▶ Work request: Under this line are the records; repeat exactly the lines starting at the one containing "The width and height of the screenshot is (702, 382)." and ending at the one containing "Open the Usuarios", omitting pictures.

▶ Records for processing:
= = = = =
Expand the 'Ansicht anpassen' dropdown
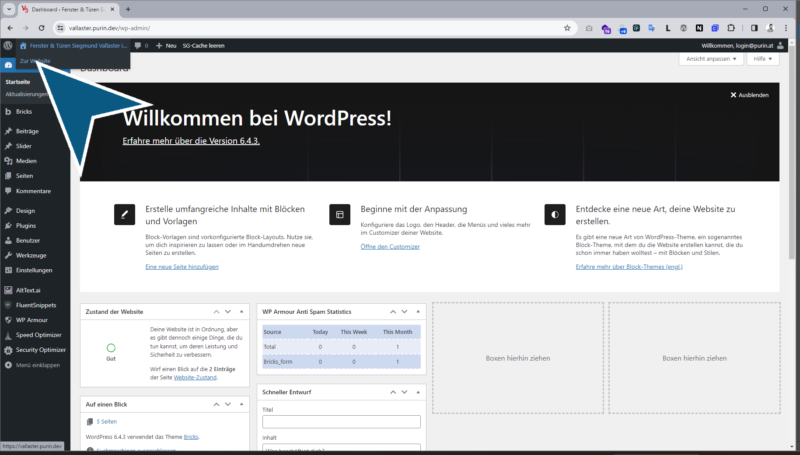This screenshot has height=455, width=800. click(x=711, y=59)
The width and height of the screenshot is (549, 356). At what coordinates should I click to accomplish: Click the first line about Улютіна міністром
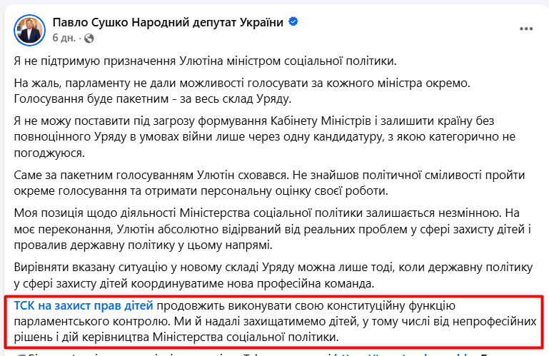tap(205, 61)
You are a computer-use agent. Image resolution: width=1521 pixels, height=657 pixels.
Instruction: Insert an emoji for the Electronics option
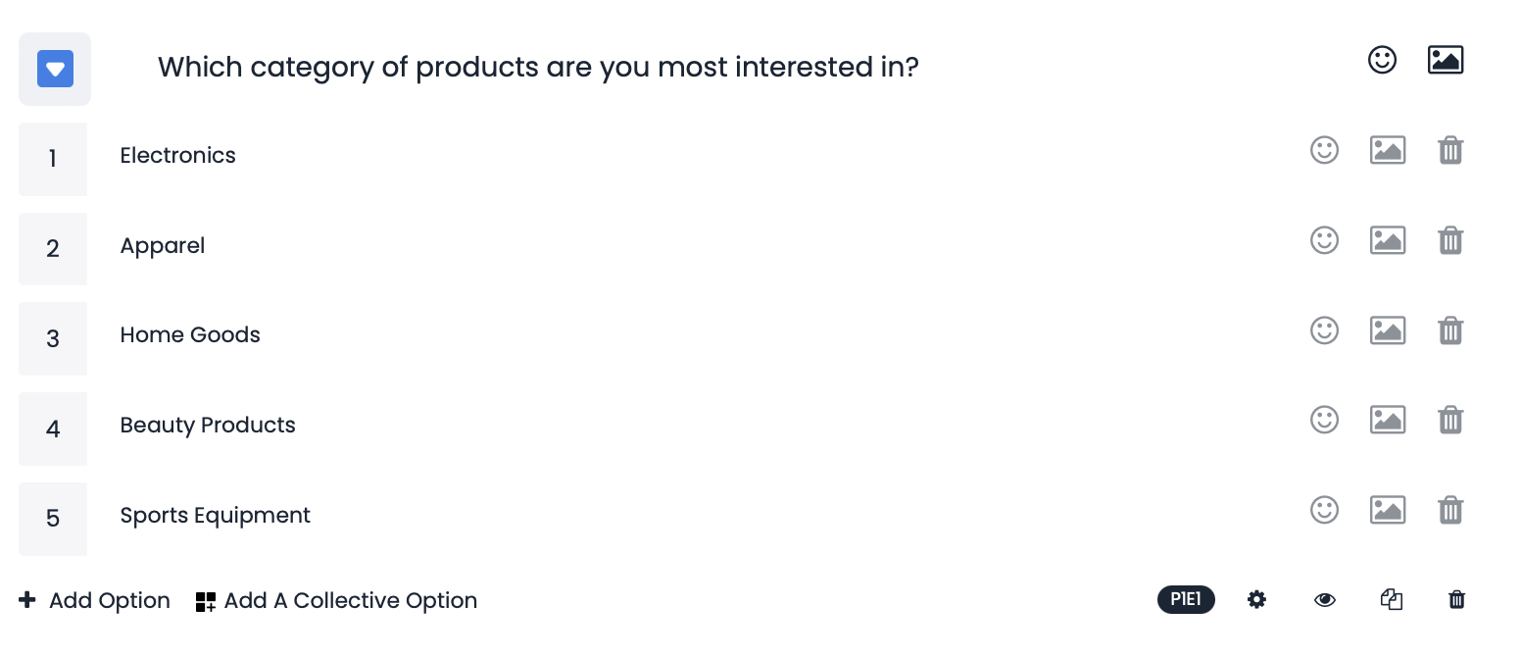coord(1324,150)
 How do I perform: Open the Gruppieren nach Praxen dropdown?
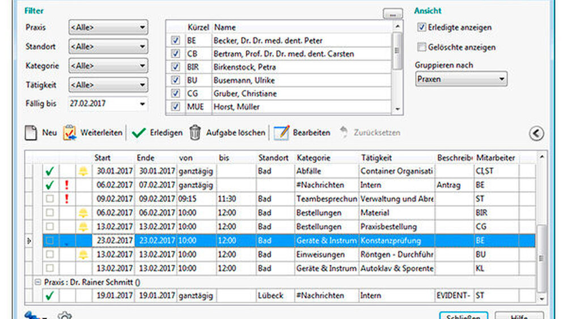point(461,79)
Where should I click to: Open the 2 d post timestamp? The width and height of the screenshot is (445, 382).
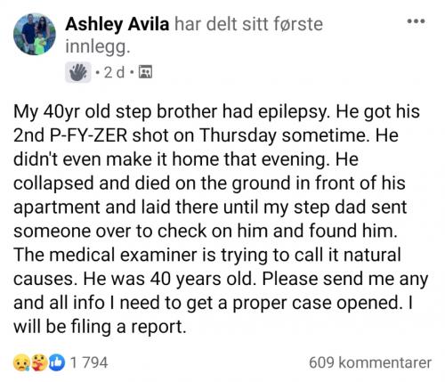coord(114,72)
= = = = =
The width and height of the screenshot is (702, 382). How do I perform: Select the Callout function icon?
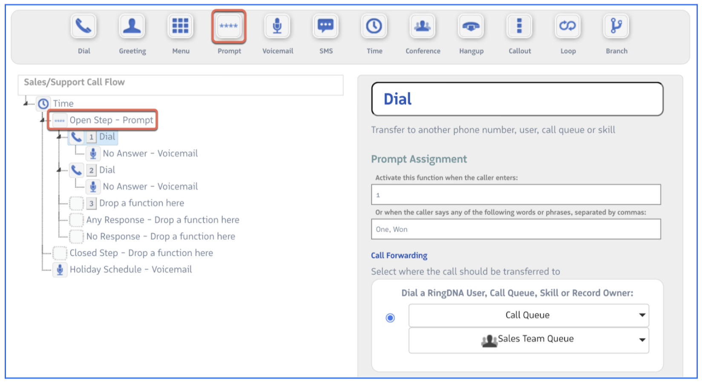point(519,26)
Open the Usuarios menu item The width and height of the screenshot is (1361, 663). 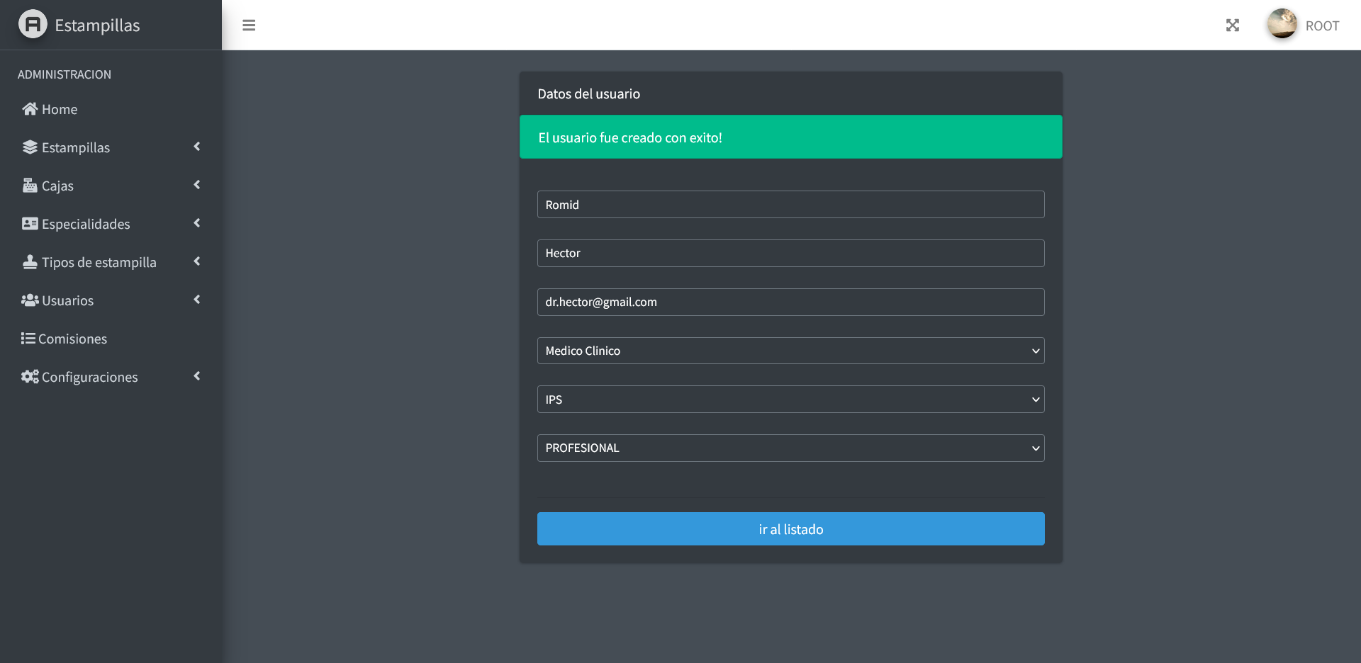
= = = = =
▶ Exercise answer:
The width and height of the screenshot is (702, 382). How do I perform: Select the Callout function icon?
point(519,26)
Open the Usuarios menu item The width and height of the screenshot is (1361, 663). 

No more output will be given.